## [ИСХОДНЫЙ ТЕКСТ]
────────────────────────────────────────
В тесной связи с этой идеей божественной цели в истории следует, пожалуй, упомянуть возникшую в церкви веру, хотя мы не можем убедительно доказать, что она выросла из нее в особое положение, которое занимал апостол Петр. Более или менее сознательная вера в необходимое церковное единство, несомненно, должна была распространиться еще до того, как сложился подобный образ Петра, но как только он сложился, то стал сильнейшим фактором в установлении подлинного единства и превращении Рима в его центр. В отсутствие убедительных исторических доказательств трудно избежать вывода, что вера, будто провидение предназначило Риму быть религиозной столицей мира, была единственной основой предания о том, что Петр был его епископом. Две линии веры, безусловно, шли бок о бок, о чем свидетельствует следующее: буквальное толкование некоторых отрывков Нового Завета очевидно указывает на то, что Христос дал Петру власть над другими апостолами, поэтому церковь Петра должна иметь власть над другими церквями. Но божественный план истории превращает Рим в политическую столицу всего мира, следовательно, так предначертано Богом, поскольку политическое существует для религиозного, чтобы Рим стал мировой религиозной столицей. Итак, Петр, князь апостолов, основал свою церковь в Риме, столице, и по прямому указанию Христа, а также в силу очевидного божественного плана истории римская церковь возвышается надо всеми другими церквями.
Этот аргумент, конечно, впервые возник в чисто теоретическом плане в борьбе с еретиками и раскольниками, как в уже процитированном трактате Киприана Карфагенского. Христос дал Петру идеальное превосходство над прочими апостолами как символ великой истины, которой он учил во множестве разных образов, что основанное им духовное царство должно оставаться единым и неделимым. Но эта идея, как только она оформилась, уже не могла оставаться чистой теорией. По мере того как складывалось монархическое устройство, она сама должна была стать фактическим основанием веры в то, что это устройство положено Богом, и с изменением общей концепции христианства от духовного к внешнему, о чем мы упоминали выше, обращение к реальной и зримой организации как свидетельству божественного плана было бы чрезвычайно сильным аргументом.
Во многих аспектах особое положение римской церкви и ее специфические черты сыграли огромную роль в расширении ее влияния и, наконец, в установлении ее господства.
────────────────────────────────────────
## [ПРИЛОЖЕННЫЕ СТРОКИ]
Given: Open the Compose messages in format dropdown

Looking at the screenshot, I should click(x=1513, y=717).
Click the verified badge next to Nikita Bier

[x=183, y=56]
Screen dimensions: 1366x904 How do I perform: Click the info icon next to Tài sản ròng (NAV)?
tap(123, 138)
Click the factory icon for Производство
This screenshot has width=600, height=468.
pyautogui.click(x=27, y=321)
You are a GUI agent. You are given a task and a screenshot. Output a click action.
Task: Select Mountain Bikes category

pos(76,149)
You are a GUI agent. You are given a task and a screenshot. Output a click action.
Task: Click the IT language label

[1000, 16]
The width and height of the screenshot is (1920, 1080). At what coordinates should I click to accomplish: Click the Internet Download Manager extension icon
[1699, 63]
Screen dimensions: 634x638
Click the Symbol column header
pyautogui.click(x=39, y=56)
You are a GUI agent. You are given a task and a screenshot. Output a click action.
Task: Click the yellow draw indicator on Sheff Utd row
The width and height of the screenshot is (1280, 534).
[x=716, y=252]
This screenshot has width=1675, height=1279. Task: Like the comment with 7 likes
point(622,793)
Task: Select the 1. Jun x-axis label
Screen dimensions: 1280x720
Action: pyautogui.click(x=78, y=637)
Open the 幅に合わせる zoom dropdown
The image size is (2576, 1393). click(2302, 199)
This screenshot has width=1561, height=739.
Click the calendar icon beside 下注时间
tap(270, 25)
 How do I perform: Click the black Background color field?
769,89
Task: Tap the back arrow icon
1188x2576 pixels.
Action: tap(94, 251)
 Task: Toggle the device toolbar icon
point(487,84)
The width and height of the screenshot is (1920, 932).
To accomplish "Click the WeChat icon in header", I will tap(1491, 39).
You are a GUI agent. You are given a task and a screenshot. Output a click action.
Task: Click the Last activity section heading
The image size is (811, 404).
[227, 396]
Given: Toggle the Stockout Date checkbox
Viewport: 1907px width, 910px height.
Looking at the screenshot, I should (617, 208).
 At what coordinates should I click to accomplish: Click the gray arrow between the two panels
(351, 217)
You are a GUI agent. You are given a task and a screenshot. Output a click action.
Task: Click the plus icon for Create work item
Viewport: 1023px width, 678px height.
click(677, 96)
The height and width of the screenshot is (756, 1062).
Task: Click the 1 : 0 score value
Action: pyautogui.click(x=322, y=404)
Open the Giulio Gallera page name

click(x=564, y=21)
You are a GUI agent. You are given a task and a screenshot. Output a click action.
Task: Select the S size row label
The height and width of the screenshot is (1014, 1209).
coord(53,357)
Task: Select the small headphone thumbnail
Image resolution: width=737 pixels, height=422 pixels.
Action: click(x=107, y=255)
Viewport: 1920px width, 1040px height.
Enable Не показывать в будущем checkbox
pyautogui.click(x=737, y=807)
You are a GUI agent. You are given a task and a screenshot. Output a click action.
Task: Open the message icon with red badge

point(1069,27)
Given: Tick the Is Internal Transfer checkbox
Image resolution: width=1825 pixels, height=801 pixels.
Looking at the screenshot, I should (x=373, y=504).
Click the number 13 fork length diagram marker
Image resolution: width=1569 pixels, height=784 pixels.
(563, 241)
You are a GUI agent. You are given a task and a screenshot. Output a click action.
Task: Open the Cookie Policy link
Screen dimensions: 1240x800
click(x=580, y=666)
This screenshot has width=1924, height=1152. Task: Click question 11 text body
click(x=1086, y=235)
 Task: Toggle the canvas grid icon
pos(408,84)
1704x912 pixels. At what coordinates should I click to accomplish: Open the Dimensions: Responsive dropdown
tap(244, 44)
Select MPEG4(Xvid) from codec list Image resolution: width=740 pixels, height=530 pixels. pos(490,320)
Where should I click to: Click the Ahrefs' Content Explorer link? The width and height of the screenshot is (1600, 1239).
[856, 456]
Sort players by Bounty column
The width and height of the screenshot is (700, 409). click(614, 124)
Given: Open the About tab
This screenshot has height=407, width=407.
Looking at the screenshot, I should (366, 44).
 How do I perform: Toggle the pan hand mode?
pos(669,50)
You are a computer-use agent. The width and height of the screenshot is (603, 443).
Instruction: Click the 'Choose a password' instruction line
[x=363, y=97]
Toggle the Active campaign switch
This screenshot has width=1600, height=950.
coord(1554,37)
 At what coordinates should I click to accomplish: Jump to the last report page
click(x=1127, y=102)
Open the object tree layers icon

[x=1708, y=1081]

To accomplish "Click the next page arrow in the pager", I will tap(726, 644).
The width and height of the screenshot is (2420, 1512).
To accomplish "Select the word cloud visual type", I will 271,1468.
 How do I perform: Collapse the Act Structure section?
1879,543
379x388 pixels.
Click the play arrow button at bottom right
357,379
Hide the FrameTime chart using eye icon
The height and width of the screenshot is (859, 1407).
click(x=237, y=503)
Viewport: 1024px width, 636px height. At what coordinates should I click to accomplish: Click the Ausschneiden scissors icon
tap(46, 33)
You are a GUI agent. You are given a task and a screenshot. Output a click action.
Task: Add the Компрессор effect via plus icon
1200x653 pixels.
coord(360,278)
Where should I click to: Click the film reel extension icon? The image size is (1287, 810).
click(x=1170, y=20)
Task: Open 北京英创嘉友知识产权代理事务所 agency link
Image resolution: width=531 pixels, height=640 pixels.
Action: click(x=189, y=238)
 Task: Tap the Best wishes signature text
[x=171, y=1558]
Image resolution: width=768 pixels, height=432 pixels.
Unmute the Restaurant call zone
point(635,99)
────────────────────────────────────────
## [ЧТО НУЖНО СДЕЛАТЬ]
(a) Чей трактат упомянут в тексте о римской церкви как пример борьбы с еретиками и раскольниками?
(b) Соответствуют ли тексту о римской церкви эти утверждения? (i) Вера в необходимость церковного единства распространилась раньше, чем сложился особый образ Петра. (ii) Есть убедительные исторические доказательства того, что Петр был епископом Рима. (iii) Идея превосходства Петра так и осталась чистой теорией.
(c) Продолжите текст о римской церкви, начиная сразу после его последнего предложения.
Строки — это отдельный материал, к тексту о римской церкви они не относятся.

## [ПИСЬМЕННЫЕ ОТВЕТЫ]
(a) Трактат Киприана Карфагенского.

(b)
(i) Да: «Более или менее сознательная вера в необходимое церковное единство, несомненно, должна была распространиться еще до того, как сложился подобный образ Петра».
(ii) Нет: «В отсутствие убедительных исторических доказательств трудно избежать вывода, что вера, будто провидение предназначило Риму быть религиозной столицей мира, была единственной основой предания о том, что Петр был его епископом».
(iii) Нет: «Но эта идея, как только она оформилась, уже не могла оставаться чистой теорией».

(c)
Она находилась в единственном великом городе Запада. На Западе не было таких городов, как Александрия и Антиохия на Востоке, естественных столиц великих географических областей империи, чьи епископы могли бы поддаться соблазну и попытаться добиться независимости и расширения своей власти. Карфаген рано лишился всяких шансов на подобное соперничество после завоевания Африки вандалами-арианами, из-за чего африканская церковь стала более зависима от Рима. Фактическая борьба епископов Медиоланского и Арелатского за независимость показывает, насколько велика была бы такая опасность в условиях существования могущественных городов.
Римская церковь была единственной апостольской церковью на Западе. Она была бы апостольской даже без Петра, ведь там трудился Павел и написал ей свое очень важное послание. В случае возникновения в церкви сомнений и разногласий по различным богословским моментам считалось, что такие церкви хранят более чистую традицию первозданного учения, чем другие, и к ним стали обращаться за советом и разъяснением по спорным вопросам, а их доктрина стала считаться образцом. Рим стал единственной церковью на Западе, к которой могли обращаться за таким руководством
[72].
Римская церковь была самой большой и сильной на Западе. Она также была самой богатой и очень щедрой в своих дарах беднейшим и слабым церквям, которые обращались к ней за помощью.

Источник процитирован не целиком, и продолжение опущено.